Weg vom Einzelbild

Dieter Walter und Gilbert Schmidt zeigen in Merchweiler Fotografien „in Serie“: Die ausgestellten Bilder verbindet jeweils ein durchgehendes Konzept.

"Weg vom Einzelbild, hin zu gesamtheitlichen Konzeptstrecken", erklärte Dieter Walter den Titel "Serielle Werke", unter dem er zusammen mit Gilbert Schmidt im Rathaus Merchweiler Fotografien ausstellt. Von ersterem ist unter anderem eine Reihe von floralen Objekten zu sehen, die durch Zurücknahme ihrer Färbung in die zarten beige-braunen Erdtöne des Hintergrundes einzutauchen scheinen. Jeweils ein Element - auf einem Bild eine Tulpe, auf dem nächsten ein halb zusammengerolltes Blatt oder eine Amaryllis - bricht aus der Farbmonotonie aus und nimmt wieder sein natürliches Grün, Rot oder Weiß an. Insgesamt ist bei den Fotografien Walters, bei dem Schwarz-Weiß üblicherweise besonderen Stellenwert einnimmt, relativ viel Farbe im Spiel.
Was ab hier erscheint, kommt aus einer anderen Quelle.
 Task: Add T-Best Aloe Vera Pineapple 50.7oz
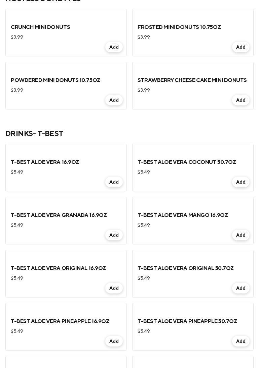pyautogui.click(x=241, y=341)
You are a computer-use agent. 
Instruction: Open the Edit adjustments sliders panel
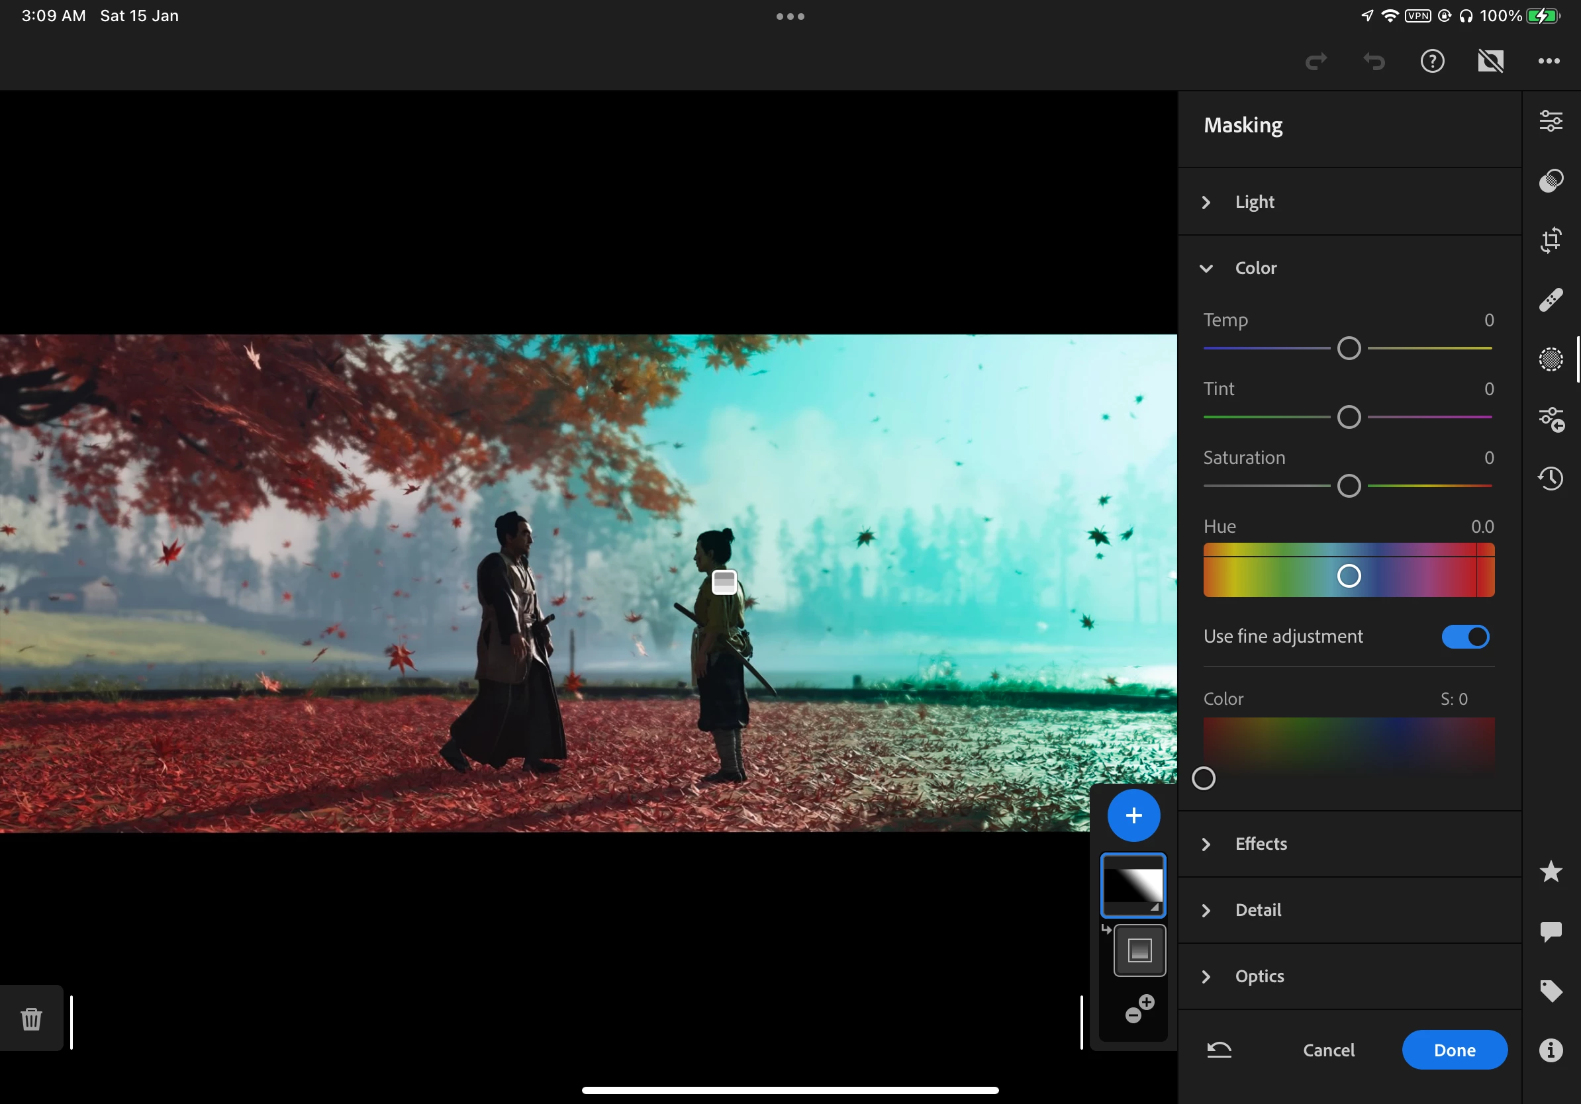click(1550, 121)
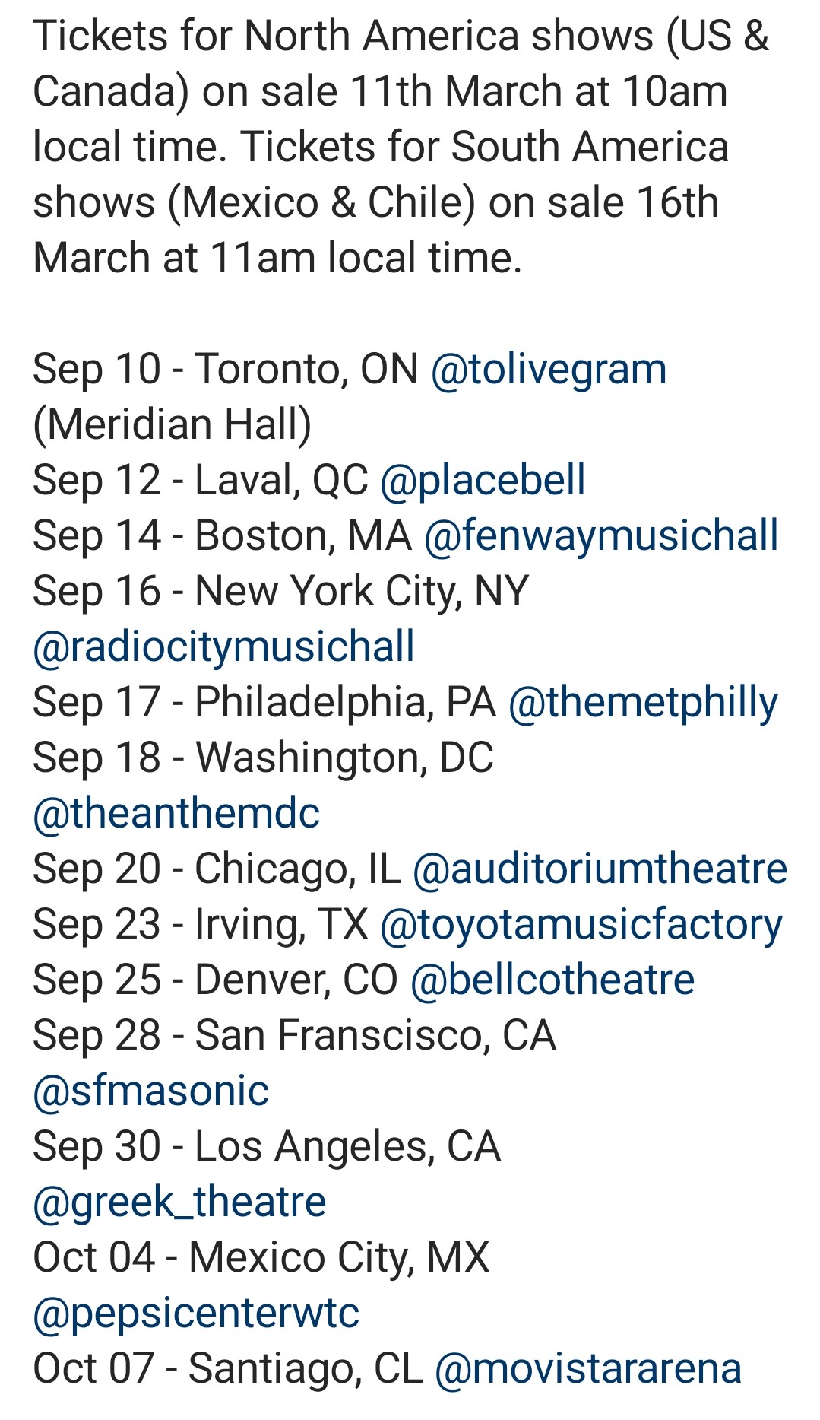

Für Schwarz-Weiß hat auch Gilbert Schmidt eine Vorliebe. In seiner Serie von Detailaufnahmen eines ausgetrockneten Schlammbodens kommt so das kontraststarke Licht- und Schattenspiel der schroffen Risse und scharfen Kanten besonders zur Geltung. "Das Hervorheben der Struktur sehe ich als Herausforderung."

Schmidt und Walter sind seit Jahrzehnten in der nationalen und internationalen Fotografieszene aktiv. Schmidt wurde von der Fédération Internationale de l'Art Photographique (Fiap) der Titel Excellence de Fiap, Walter der Titel Maître de Fiap verliehen. Beide sind in Merchweiler durch Teilnahme an Ausstellungen und Wettbewerben keine Unbekannten, wie die Kulturbeauftragte Ulrike Sutter bei der gut besuchten Vernissage am Samstagabend betonte. Auch Bürgermeister Walter Dietz freute sich, die Künstler im Rathaus begrüßen zu können: "Ich bin richtig stolz, dass solche Könner hier ihre Fotos zeigen."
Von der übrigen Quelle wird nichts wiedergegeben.